Ravel’s Left-Hand Concerto was commissioned by Austrian pianist Paul Wittgenstein, who lost his right arm in the First World War. Andreas Haefliger, born into a well-known Swiss musical family but growing-up in Germany, is best known as a classical pianist. He might be thought miscast in Ravel. Wrong. He brought sensitivity and a kaleidoscopic range of tone-colour to the quieter sections such as the extended cadenza, and a weight and authority elsewhere that was wholly apt so as to be an equal partner with the orchestra in full cry.

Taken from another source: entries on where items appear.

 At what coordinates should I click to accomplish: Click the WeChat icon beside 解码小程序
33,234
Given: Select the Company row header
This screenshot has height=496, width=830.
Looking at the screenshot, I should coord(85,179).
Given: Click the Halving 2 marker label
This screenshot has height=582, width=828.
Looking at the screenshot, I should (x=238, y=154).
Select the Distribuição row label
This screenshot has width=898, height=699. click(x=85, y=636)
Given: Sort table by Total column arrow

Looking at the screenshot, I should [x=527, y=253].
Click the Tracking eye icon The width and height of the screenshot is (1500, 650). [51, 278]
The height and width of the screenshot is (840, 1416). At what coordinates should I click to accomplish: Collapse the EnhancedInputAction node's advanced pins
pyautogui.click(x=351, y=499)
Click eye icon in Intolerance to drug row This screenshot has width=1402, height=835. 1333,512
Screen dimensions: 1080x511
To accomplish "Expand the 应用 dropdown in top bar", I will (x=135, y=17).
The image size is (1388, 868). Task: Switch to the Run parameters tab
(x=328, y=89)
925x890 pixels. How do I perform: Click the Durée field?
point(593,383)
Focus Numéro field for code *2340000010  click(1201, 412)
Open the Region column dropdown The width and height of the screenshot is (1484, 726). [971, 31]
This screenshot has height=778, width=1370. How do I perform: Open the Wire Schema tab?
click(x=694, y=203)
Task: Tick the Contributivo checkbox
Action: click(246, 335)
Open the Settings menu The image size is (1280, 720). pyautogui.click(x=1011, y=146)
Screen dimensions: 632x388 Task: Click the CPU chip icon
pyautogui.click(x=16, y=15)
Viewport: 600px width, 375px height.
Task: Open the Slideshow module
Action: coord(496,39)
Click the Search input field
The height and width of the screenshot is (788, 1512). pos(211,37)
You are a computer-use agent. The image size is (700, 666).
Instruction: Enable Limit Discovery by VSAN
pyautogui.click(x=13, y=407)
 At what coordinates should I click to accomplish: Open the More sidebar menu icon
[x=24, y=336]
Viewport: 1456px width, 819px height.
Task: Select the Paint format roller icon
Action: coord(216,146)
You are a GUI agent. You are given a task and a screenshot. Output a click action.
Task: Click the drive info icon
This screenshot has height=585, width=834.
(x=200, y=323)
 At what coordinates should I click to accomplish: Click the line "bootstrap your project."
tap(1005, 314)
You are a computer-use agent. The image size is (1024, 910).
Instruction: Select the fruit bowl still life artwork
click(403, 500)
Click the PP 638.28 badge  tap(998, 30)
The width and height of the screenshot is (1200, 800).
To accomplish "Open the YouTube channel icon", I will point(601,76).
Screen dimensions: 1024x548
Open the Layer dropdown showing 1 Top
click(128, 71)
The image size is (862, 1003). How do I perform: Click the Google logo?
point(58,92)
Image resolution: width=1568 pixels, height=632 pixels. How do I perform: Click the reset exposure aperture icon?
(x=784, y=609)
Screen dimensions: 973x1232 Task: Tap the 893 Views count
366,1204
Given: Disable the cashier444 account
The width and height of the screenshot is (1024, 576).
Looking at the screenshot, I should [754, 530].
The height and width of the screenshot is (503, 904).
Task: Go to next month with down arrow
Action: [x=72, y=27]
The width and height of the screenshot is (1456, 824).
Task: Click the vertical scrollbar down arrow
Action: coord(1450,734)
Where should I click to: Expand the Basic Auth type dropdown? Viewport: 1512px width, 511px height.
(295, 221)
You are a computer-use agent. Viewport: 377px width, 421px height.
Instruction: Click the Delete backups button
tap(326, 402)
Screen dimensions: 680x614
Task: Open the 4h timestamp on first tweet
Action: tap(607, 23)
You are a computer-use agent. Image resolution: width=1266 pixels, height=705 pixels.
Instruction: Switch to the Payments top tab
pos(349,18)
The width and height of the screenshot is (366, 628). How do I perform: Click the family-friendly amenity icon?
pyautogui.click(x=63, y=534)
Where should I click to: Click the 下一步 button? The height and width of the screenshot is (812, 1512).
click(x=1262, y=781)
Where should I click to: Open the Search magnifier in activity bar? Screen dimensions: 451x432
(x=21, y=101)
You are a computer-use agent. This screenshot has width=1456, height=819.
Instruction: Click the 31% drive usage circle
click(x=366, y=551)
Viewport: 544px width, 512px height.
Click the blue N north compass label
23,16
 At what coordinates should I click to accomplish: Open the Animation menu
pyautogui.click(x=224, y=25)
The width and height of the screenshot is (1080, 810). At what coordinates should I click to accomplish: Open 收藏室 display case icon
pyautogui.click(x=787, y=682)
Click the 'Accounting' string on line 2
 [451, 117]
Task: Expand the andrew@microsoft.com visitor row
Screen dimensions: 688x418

Scheherazade received a performance that brought back the joy of its first discovery, rather like Proust dipping the Madeleine in the tea and inadvertently recovering the past. Amongst this account’s particular virtues were the quality of the string sound – beautifully integrated using exactly the same amount of bow – the opening of ‘The Young Prince and the Young Princess’ was quite magical in its tenderness and the work’s climaxes contained a remarkable weight of sound – and Otto Derolez gave us a distinctive account of the narrative solo violin part, Scheherazade herself stealing in gently after the work’s arresting brass opening, and constantly interacting with the other players, notably the first cello and the characterful woodwind soloists including a breathy French-sounding flute.
There was an encore in the form of that ubiquitous Brahms Hungarian Dance No.1 (as orchestrated by the composer) but for one given with subtlety and affection. Come to think of it Wittgenstein’s godfather was none other than Brahms!